Breakpoints, Margins & Gutters. Frameworks have their own recommendations, but your project may have its own needs.
Desktops, tablets and phones, oh, my!
While each website is unique, the fact is that more than half of the internet traffic these days comes from phones. Back in the day (like 5 whole years ago) folks trying to keep up to date with the growing worked to make their websites ‘mobile ready’. These days, however, the saying is ‘mobile first’.
What does ‘mobile first’ mean? It means a couple of things.
First, it means that, since most of your traffic is likely to be mobile, that mobile is important enough that it should be considered at the very beginning. Not as an afterthought or nice-t0-have. If your main focus is on the desktop, you’re PROBABLY wrong.
Second, mobile first is a design mindset. If you can design the site for a phone, it will also work on the desktop. Not always so the other way around. And even if you CAN squash your beautiful desktop site or app onto a phone, it often takes longer and costs more to work in that direction.

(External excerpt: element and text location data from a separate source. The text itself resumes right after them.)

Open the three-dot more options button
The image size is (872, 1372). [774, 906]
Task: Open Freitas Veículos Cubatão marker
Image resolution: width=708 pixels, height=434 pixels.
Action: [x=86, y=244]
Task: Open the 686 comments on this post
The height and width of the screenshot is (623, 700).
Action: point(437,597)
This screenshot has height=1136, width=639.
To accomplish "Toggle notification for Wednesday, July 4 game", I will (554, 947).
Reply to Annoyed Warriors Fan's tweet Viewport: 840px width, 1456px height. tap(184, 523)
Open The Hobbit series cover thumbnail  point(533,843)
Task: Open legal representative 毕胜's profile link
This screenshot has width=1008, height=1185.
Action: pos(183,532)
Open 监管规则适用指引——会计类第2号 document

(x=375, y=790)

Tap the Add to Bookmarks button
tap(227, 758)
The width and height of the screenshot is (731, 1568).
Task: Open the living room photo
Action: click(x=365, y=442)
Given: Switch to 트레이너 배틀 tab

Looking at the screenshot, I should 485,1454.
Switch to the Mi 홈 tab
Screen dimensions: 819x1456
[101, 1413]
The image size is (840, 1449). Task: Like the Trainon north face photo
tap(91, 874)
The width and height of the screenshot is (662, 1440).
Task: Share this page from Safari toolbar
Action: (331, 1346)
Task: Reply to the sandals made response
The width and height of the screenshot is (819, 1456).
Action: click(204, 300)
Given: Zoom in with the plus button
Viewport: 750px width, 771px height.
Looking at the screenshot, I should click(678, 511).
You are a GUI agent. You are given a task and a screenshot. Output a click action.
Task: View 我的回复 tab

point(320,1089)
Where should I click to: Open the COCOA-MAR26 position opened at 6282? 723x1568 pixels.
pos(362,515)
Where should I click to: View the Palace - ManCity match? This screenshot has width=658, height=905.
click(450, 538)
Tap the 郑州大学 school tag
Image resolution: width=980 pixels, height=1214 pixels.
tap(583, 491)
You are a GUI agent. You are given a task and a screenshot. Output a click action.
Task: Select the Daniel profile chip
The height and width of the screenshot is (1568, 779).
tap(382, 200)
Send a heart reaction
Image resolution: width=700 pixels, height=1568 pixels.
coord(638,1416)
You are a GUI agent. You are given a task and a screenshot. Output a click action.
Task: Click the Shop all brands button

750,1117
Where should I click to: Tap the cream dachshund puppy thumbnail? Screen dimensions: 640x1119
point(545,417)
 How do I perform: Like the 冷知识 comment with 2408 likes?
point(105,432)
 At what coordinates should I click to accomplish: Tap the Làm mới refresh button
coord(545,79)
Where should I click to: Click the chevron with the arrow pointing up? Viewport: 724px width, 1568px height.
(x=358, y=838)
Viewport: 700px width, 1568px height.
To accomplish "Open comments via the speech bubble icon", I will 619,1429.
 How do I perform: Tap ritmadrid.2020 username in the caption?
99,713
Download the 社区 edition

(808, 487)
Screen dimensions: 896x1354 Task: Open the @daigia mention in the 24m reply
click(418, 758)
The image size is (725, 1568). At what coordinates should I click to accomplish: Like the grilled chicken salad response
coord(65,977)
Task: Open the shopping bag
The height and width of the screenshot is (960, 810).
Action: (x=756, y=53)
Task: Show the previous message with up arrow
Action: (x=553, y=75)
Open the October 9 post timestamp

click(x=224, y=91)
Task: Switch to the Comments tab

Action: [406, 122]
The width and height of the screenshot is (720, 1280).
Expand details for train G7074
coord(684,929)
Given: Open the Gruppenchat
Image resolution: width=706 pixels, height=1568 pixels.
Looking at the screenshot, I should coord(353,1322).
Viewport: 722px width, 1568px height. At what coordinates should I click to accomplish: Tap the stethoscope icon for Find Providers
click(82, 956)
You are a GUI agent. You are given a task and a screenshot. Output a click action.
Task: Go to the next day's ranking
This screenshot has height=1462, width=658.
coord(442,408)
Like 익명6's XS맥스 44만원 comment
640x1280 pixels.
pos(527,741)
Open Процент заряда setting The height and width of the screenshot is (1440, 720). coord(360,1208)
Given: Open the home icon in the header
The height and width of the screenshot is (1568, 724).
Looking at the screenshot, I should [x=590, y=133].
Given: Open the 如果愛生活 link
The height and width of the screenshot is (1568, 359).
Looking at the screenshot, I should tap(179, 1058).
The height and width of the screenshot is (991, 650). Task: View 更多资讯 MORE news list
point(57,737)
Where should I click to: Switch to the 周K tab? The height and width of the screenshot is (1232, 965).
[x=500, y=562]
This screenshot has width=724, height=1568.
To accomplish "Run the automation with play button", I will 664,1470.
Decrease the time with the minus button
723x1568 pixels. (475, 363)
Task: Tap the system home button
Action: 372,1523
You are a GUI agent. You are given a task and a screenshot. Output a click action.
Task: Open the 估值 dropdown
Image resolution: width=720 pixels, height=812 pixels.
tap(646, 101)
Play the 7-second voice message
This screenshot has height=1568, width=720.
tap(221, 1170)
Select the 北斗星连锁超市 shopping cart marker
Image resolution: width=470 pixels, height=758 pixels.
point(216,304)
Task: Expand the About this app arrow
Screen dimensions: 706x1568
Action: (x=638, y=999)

Does this mean that desktop designs are going away? No. While its true that more initial connections are made on the phone and tablet, many sites still have longer engagement times on desktop. So, folks use the phone for search and quick information hits, but if they are going to spend lots of time on a site, are more likely to follow up with a visit from their desktop.
So, design for the phone first, and work up.
In addition, with some forethought, you can minimize the amount of work you do when building responsiveness into your designs (see image above). Sure, you COULD program for 5, 6, 7 or more distinct sizes, but you may not have to.
Each development team has its own way of handling things. Whether I’m designing for infinite breakpoints, or fixed breakpoints, a critical deliverable for web applications are the component specs. Each individual component should have its own set of specifications, showing where it breaks, how it breaks, and how it interacts with the neighboring components in the application.
When necessary, that is.
Modern tools have made most of this very time-consuming work a thing of the past. Still, there are always places where the designer needs to call out items that might not be obvious in tools such as InVision Inspect, Avocode or Zeplin.
These items were spec’d out old-school. By hand. In Photoshop. Likely, to the delight of both you and me, we won’t see anything like that ever again. 🙂
Often, templates have fixed breakpoints. In this case, you need to account for design shifts across these predetermined breakpoints.